The Itanium may have been promising at its debut, but the fact is that it's ill-suited to anything except massively parallel supercomputers... and even in those, there aren't really many reasons to use them over other, better processors (did someone say POWER5?)
In short:
- The Itanium is a bad choice for desktops for several obvious reasons. Even assuming excellent software support and dirt cheap motherboards, you still have heat output, power consumption, and price : performance.
- The Itanium is a bad choice for most workstations simply due to low price : performance. Workstations perform a lot of different work, and this work is often float-heavy (and when it's int-heavy, why you shouldn't pick an Itanium is pretty obvious), but it also generally benefits from multiple CPUs, and you easily could get a quad Opteron for the price of a dual Itanium 2.
- The Itanium is a bad choice for servers because of low price : performance and the integer-heavy work that servers are meant to perform. (What, you really think serving web pages involves a lot of floating point ops?)
- The Itanium is a moderately poor choice for massive parallel computers because of low price : performance and high heat output (both of which become very important on a large scale, especially the former). I say moderately poor because, hey, at least it scales well, right?
In short: IA-64 has/had promise, but the Itanium doesn't really have a niche.

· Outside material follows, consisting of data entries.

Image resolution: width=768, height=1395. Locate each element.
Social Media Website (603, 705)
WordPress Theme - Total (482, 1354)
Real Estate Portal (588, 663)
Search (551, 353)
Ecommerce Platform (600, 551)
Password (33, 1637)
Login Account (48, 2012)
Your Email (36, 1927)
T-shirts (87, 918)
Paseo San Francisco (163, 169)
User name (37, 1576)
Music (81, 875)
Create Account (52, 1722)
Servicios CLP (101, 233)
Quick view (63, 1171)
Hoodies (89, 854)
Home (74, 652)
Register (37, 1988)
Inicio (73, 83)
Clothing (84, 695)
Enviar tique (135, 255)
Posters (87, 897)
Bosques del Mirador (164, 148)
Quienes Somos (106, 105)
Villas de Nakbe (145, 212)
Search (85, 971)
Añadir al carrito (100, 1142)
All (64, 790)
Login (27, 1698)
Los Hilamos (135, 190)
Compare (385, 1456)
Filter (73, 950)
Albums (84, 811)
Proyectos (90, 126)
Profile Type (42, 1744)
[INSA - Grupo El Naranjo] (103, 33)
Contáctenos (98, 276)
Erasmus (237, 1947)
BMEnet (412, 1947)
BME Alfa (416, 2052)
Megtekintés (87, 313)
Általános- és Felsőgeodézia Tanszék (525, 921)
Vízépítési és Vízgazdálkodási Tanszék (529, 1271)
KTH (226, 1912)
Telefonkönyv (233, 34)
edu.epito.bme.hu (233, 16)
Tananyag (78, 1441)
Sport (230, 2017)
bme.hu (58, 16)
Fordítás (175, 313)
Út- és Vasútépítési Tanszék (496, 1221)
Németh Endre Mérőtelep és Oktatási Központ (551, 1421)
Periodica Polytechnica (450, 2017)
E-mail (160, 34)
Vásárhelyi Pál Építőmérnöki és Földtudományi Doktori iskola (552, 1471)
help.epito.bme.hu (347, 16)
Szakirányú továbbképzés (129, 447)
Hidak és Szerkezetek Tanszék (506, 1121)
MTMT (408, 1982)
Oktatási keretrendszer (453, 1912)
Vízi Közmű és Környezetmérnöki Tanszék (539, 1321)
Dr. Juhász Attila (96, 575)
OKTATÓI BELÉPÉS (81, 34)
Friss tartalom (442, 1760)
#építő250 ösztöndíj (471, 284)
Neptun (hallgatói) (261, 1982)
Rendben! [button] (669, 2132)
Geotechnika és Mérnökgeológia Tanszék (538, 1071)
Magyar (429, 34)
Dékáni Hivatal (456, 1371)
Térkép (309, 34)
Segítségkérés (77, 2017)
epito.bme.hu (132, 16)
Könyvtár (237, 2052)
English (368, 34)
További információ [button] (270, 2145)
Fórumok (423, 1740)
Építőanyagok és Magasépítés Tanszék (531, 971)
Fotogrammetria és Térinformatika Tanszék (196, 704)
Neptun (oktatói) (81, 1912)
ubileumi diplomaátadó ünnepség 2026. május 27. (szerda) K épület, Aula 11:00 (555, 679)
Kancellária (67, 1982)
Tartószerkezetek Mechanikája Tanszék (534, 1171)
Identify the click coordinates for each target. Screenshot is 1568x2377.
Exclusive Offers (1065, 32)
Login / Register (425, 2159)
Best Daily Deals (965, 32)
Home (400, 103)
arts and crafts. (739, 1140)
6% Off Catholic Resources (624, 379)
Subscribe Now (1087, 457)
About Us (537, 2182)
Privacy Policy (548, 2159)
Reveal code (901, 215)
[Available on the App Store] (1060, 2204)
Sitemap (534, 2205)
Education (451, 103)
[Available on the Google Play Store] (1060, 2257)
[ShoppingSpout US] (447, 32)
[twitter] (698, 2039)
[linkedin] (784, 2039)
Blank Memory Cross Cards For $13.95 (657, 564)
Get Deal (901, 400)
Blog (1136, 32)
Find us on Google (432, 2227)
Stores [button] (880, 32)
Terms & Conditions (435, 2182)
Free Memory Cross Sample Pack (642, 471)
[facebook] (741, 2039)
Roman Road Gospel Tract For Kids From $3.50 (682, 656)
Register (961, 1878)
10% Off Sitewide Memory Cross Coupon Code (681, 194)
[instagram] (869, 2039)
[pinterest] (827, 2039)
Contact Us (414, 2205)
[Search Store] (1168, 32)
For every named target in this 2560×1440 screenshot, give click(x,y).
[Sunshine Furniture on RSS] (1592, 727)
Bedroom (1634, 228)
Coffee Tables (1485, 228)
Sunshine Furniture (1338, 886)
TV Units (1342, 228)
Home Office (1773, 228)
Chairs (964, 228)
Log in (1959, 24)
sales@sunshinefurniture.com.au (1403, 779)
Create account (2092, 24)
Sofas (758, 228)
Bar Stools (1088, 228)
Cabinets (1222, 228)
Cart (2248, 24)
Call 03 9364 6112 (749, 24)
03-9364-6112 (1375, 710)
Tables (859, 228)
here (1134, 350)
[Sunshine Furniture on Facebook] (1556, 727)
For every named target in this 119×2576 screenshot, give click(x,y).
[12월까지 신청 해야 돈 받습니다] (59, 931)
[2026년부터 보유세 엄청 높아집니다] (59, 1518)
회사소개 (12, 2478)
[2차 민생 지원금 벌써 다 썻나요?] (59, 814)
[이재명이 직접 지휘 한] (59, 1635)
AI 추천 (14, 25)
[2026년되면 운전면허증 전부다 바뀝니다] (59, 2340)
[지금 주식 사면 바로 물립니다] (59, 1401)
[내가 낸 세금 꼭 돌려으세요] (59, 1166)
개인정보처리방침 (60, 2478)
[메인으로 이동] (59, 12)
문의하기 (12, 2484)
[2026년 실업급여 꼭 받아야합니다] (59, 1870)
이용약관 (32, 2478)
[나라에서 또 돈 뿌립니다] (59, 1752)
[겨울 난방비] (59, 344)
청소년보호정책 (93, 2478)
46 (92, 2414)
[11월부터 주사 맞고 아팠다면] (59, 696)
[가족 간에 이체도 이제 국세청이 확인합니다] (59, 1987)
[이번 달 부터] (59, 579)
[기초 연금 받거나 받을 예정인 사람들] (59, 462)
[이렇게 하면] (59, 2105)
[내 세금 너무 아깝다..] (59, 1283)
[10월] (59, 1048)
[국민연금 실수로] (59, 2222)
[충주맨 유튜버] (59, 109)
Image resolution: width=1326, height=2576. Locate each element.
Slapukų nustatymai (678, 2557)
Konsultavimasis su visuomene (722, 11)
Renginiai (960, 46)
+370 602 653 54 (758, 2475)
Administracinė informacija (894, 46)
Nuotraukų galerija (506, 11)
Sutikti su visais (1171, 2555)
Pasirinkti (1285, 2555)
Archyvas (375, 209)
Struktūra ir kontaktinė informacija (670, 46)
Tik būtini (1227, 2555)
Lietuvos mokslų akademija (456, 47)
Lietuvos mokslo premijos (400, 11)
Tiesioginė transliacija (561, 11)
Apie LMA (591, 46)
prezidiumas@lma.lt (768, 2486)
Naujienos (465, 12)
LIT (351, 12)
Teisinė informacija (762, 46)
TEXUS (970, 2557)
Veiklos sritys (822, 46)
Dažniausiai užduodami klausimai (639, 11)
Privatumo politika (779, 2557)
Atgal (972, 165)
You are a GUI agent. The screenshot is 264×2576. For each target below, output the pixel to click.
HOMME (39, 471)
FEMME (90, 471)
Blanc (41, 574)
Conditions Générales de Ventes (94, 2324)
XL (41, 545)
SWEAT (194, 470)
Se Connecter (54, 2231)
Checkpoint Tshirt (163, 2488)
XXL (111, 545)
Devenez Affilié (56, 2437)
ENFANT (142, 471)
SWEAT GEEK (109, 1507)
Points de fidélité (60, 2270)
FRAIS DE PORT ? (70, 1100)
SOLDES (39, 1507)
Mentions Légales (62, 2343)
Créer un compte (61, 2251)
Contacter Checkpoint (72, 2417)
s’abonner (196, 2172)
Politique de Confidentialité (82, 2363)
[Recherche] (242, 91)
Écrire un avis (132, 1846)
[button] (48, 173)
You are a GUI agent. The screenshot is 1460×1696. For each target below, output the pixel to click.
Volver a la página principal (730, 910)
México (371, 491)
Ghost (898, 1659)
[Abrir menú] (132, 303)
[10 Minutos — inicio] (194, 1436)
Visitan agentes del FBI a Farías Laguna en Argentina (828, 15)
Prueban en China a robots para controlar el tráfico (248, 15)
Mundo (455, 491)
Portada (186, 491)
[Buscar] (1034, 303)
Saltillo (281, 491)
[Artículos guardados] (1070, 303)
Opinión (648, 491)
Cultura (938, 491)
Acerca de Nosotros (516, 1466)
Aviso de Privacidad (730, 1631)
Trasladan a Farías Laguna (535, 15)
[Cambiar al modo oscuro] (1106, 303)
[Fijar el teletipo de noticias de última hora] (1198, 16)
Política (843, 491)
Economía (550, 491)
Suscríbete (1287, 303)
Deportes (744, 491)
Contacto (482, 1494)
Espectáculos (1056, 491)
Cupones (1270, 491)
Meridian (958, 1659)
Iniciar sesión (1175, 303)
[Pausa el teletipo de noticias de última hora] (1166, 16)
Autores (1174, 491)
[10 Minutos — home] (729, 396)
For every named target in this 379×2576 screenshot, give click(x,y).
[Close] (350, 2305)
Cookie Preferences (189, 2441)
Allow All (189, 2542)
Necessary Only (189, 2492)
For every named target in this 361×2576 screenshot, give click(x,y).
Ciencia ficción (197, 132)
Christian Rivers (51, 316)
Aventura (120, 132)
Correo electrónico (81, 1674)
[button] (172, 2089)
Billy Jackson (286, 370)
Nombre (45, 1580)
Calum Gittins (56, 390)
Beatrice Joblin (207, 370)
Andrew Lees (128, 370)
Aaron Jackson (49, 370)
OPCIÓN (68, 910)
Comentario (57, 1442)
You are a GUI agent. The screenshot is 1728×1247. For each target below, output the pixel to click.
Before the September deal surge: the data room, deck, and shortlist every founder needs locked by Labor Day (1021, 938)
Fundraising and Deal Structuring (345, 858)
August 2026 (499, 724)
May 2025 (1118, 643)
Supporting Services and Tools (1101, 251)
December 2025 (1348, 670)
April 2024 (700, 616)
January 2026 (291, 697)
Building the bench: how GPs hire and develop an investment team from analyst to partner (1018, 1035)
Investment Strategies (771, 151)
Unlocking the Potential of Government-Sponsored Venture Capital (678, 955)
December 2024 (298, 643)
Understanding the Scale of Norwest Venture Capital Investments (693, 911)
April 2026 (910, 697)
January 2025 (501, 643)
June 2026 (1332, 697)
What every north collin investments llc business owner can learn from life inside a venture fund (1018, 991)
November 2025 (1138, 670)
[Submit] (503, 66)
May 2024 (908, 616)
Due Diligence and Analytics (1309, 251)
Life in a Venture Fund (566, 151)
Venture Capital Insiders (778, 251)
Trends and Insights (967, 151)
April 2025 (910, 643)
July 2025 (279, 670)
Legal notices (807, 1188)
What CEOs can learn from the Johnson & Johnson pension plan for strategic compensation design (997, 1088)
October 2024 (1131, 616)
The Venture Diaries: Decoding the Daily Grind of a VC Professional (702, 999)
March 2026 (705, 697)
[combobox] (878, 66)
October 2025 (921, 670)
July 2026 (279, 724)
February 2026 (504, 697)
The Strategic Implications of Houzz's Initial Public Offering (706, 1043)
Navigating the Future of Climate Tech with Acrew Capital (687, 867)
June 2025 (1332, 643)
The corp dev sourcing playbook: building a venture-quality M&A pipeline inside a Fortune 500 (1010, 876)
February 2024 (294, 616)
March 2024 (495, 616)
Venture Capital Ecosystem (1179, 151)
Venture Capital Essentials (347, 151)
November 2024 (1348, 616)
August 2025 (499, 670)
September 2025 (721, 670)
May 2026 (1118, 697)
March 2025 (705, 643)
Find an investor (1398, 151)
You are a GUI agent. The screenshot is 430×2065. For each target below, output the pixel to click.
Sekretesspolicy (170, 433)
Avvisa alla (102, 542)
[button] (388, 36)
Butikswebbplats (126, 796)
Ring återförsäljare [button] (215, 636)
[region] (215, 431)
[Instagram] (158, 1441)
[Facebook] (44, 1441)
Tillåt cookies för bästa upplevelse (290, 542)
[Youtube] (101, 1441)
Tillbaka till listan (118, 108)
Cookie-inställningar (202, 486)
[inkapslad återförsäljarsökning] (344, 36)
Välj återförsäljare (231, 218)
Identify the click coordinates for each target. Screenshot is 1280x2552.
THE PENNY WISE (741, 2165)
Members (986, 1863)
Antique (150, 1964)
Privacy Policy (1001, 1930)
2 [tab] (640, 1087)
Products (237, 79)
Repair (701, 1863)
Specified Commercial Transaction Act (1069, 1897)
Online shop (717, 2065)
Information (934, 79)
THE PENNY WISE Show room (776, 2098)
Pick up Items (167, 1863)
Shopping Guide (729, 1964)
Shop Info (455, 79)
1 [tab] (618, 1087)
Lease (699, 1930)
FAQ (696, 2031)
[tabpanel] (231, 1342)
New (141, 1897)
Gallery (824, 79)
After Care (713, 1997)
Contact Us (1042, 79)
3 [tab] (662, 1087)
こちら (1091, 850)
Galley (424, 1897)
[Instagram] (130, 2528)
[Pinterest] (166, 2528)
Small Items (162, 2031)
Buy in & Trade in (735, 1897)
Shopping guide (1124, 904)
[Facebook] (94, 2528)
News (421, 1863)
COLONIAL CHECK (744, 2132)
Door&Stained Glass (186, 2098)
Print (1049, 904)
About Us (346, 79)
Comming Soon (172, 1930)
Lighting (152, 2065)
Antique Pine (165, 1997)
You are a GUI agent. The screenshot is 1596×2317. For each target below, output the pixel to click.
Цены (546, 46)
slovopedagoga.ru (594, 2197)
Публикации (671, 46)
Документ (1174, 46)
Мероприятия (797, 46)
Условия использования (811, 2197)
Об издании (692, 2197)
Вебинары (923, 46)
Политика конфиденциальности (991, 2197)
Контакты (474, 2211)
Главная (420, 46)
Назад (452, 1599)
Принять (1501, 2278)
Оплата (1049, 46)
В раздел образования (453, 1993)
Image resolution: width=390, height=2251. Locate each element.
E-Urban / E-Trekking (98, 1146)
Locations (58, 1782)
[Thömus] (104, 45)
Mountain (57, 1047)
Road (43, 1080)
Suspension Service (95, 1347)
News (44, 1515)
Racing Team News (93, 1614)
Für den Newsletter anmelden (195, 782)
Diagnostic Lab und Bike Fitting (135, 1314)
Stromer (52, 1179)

Performance relative to clock speed is very good, but really, who cares about performance relative to clock speed when you can look at performance or performance relative to price? Frankly, I don't care what clock speed a CPU runs at, I just want to see how it performs. To put it another way, an 800MHz Pentium III offers better performance : clock speed than a P4 3.4C, but which is better? (It's an extreme example, of course; I'm just pointing out that performance : clock speed isn't important when you just want to see performance.)
The Itanium does well in fp, yeah, but you still have price-performance (stupid

emoticon ruining my ratio sign!) to worry about. You could easily get a dual Opteron 250 for much less than a single Itanium 2 1.5GHz, and the dual Opteron 250 would outperform the Itanium 2 in any SMP-aware tasks (and like I said before, if you're paying that much for CPUs, you're going to be using an SMP-aware ap). Why bother paying more for nothing?
Performance is VERY dependent on the compiler for the Itanium, yeah. We've already gotten a series of compiler speed boosts, though... if we see anything more, I doubt it'll be any greater than what we'll see in the future for the Opteron.
You could say it's about performance, yes, but ignoring price is silly. If you want to ignore price, you could say there's no reason to buy anything other than the FX-55 for a gaming desktop, because everything else is slower in games. Truth is, not everyone would want to pay that much.. and in this thread's case, it's nice to get better performance at a lower price point (dual Opteron : single Itanium 2).
Take your pick: very large die, yield problems, lack of demand. I think it's a combination of the first and third, myself... which, unfortunately, means that demand alone wouldn't bring prices down.
Development of the first Itanium costed HP and Intel around $4 billion, I don't think
they even sold $4 billion worth of Itanium/Itanium2 processors in these 4 years.